Winter damage has been particularly brutal in my yard and garden this year, and after the winter we just had it really doesn’t come as a big surprise!  Now that the weather has finally turned a bit more appropriate for outside work, I find myself out of excuses for cleaning it up.  With that in mind I thought I’d share some tips on how to deal with winter damage in your yard or garden.  Hope they help and have a great weekend!

How To Deal With Winter Damage In Your Yard

  1. Be Patient:  I’m starting the list with this one because it simply is the most important!  Patience is an important part of gardening at any time; give your yard a chance to heal itself of any winter damage before doing anything drastic!
  2. Broken Branches:  If you lost any branches on the trees in your yard, check where the branches have broken off and make clean cuts.  You should make the cut back to the outside edge of the ring where the branch fell off of the tree.  Making a clean cut will help to protect your tree from infection and disease.
  3. Hanging Branches: Check your trees (preferably before the leaves come – trust me it makes it easier!) for any branches that are hanging and then remove them.  You should be on the look out for any large branches that may snap off and fall as they may cause damage not only to your property, but also to you!  If the branch is too high, call in a professional arborist.
  4. Snow Damage:  Some of my poor cedars are looking pretty sad right now because of the weight of the snow they had to deal with all winter.  My plan of attack this year is to use long stakes and plastic wrapped wire to pull them back into shape.  If you plan on doing this you should make sure whatever you use to tie your trees with doesn’t end up cutting into the woody part of the plant creating more damage.  If you can’t find plastic wrapped wire you could use an old garden hose over the wire as protection.
  5. Salt Damage:  Fortunately the best solution to salt damage seems to be a lot of water!  If we hadn’t had so much rain this spring my water bill would definitely be affected by the amount of salt used on the sidewalks and roads in my neighbourhood!  If your plants are sheltered from the spring weather we’ve had, try watering both the leaves and the soil around the plant thoroughly.  You may need to do it a few times to ensure the salt has been leached out.  This is a good time to mention that in future years you should try your best to avoid shoveling snow on to your garden beds and plants, especially if you or your neighbours tend to go heavy on the salt.

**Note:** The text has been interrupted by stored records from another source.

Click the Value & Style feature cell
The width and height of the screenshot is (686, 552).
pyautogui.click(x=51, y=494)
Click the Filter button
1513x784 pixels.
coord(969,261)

  6. Winter Burn:  Winter burn, caused by the spring sun reflecting off late-season snow and burning leaves, is best left to correct itself.  Give your plants a good shake to get rid of any of the loose and dead leaves and then wait.  They should bounce back, if they don’t you can do a seasonal pruning to get rid of the affected part of the plant.
  7. Frost Heave: This type of winter damage, fortunately, is quite easy to deal with.  If a plant has heaved up out of the ground simply replant it.  In fact, if it the root system is fairly small you should be able to just push it back into the ground with your fingertips.

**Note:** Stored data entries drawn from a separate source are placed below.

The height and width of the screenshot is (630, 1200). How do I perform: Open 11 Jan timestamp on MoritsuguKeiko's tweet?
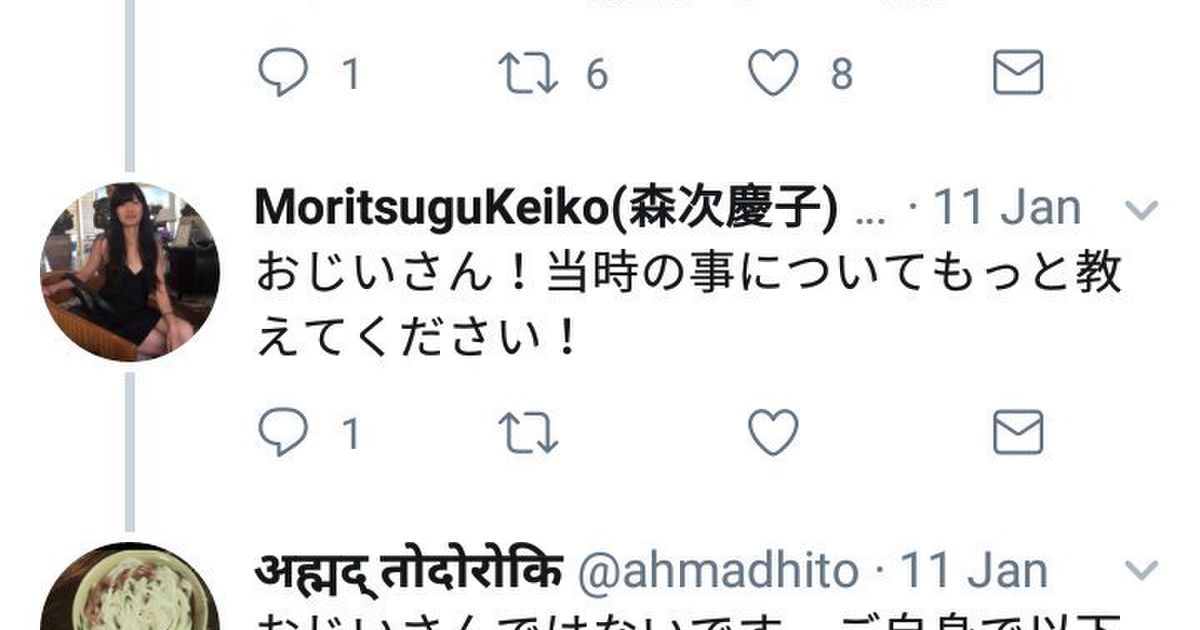pos(1007,209)
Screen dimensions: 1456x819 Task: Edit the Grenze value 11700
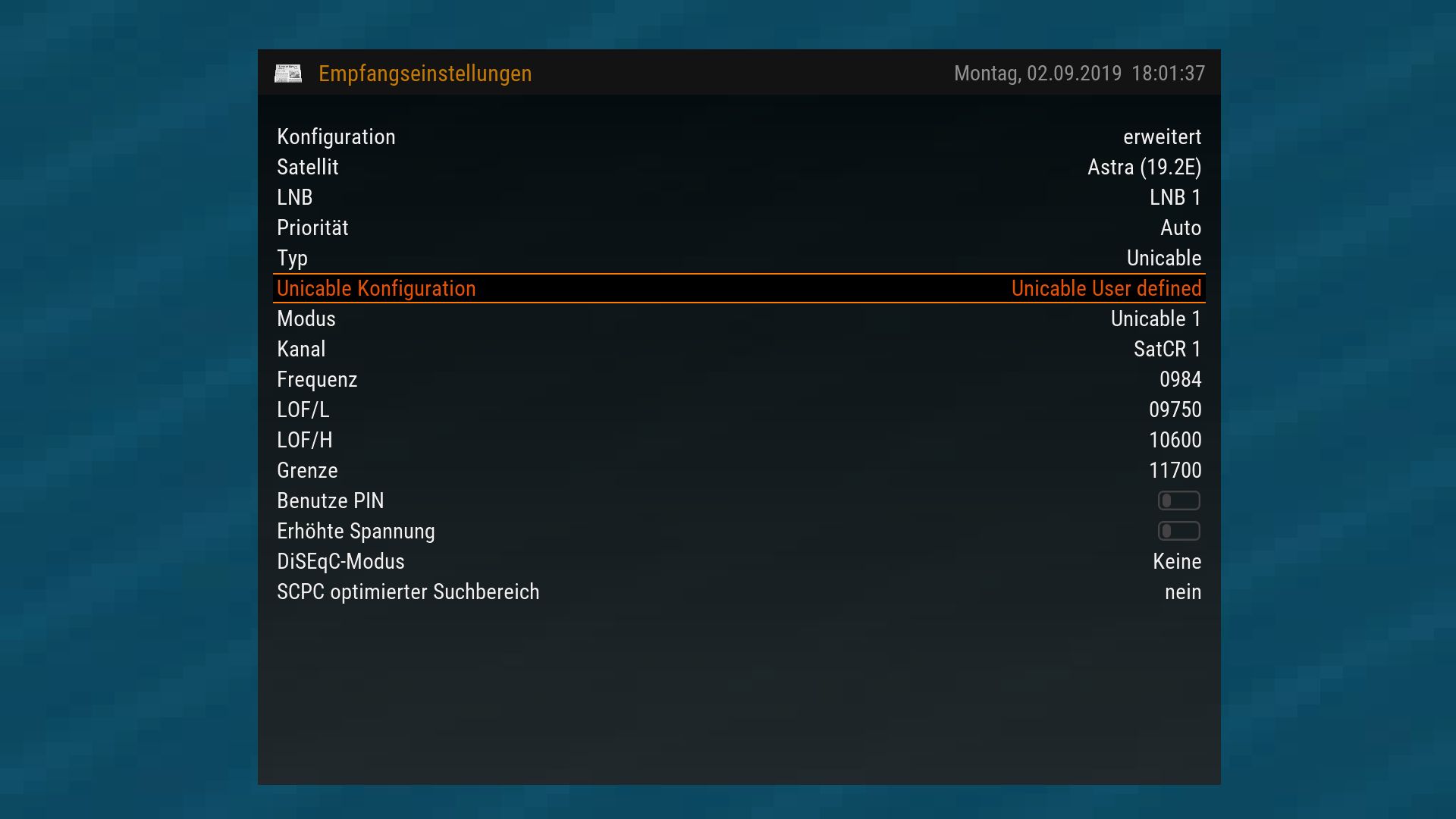click(1175, 470)
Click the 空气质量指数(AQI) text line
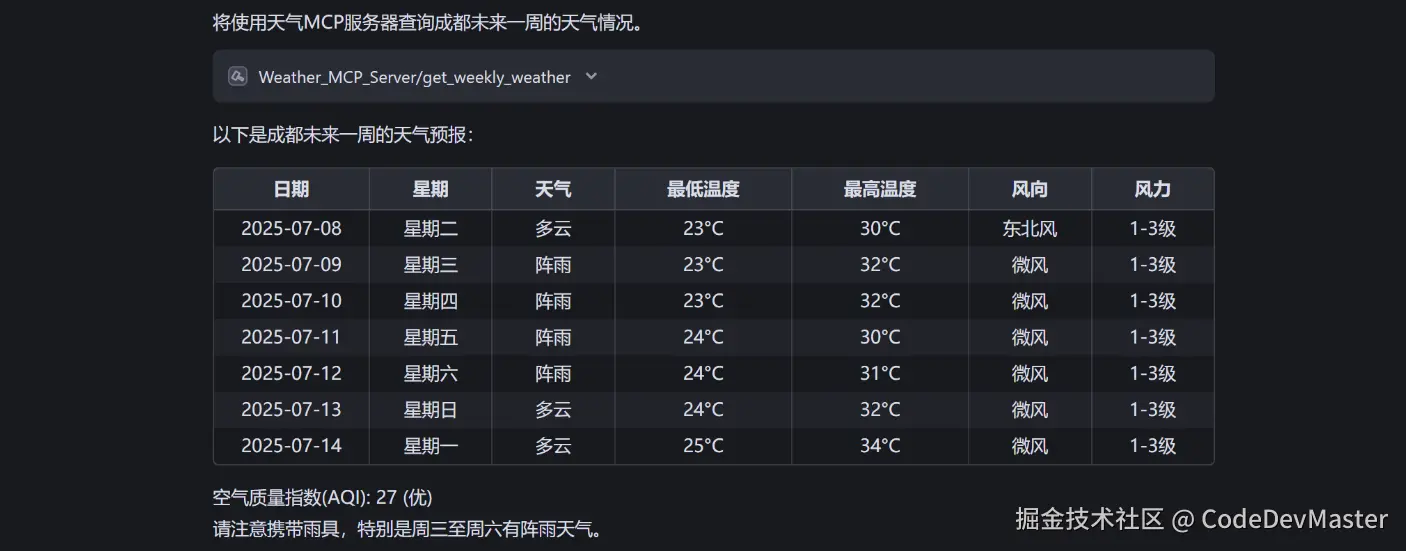The height and width of the screenshot is (551, 1406). [x=323, y=498]
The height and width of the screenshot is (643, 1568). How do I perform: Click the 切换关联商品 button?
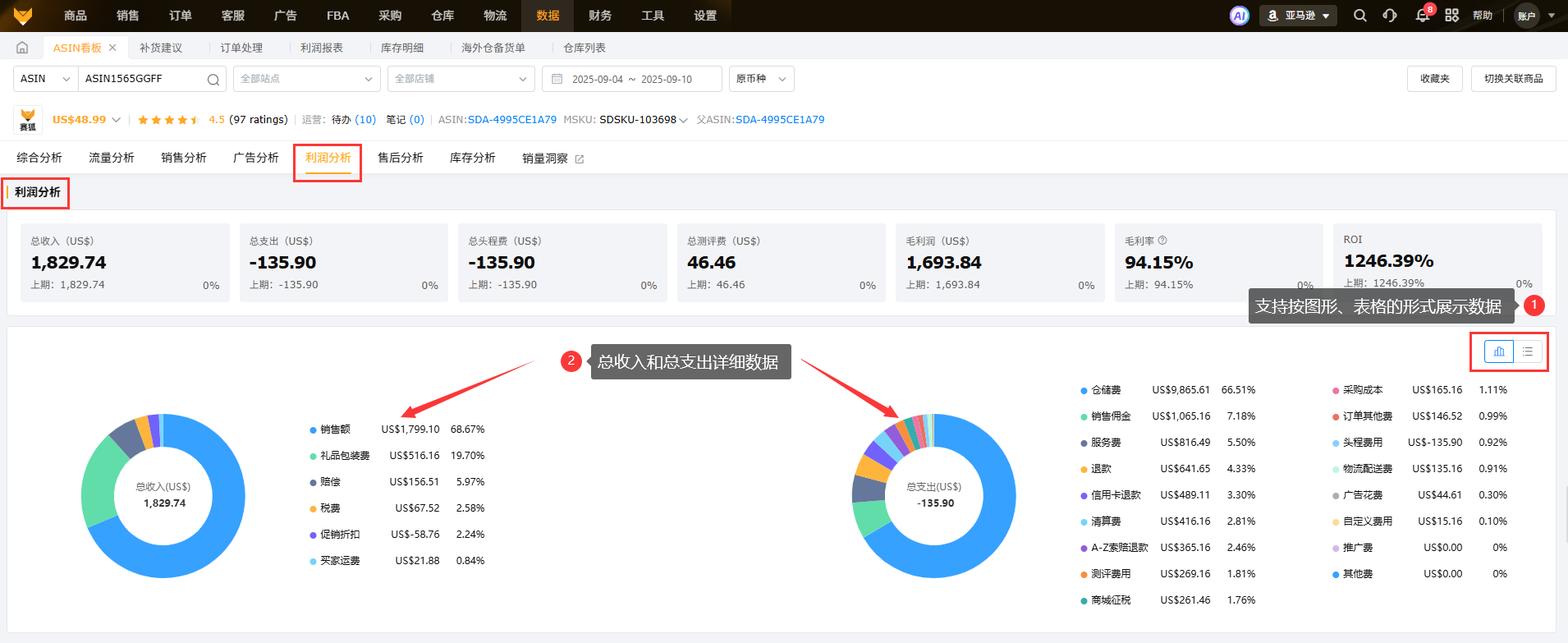tap(1513, 79)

  8. Chewed Bark: Unfotunately, you may not be able to fix this type of winter damage.  Definitely, you will need to be patient!  If the bark has been chewed all the way around the tree it is probably to late to save it.  If the bark has only partially chewed off you should protect the base of the tree with wire meshing or something similar that rodents and pests can’t chew through.  Either way, don’t rush to cut down the tree, wait and see how it reacts this spring.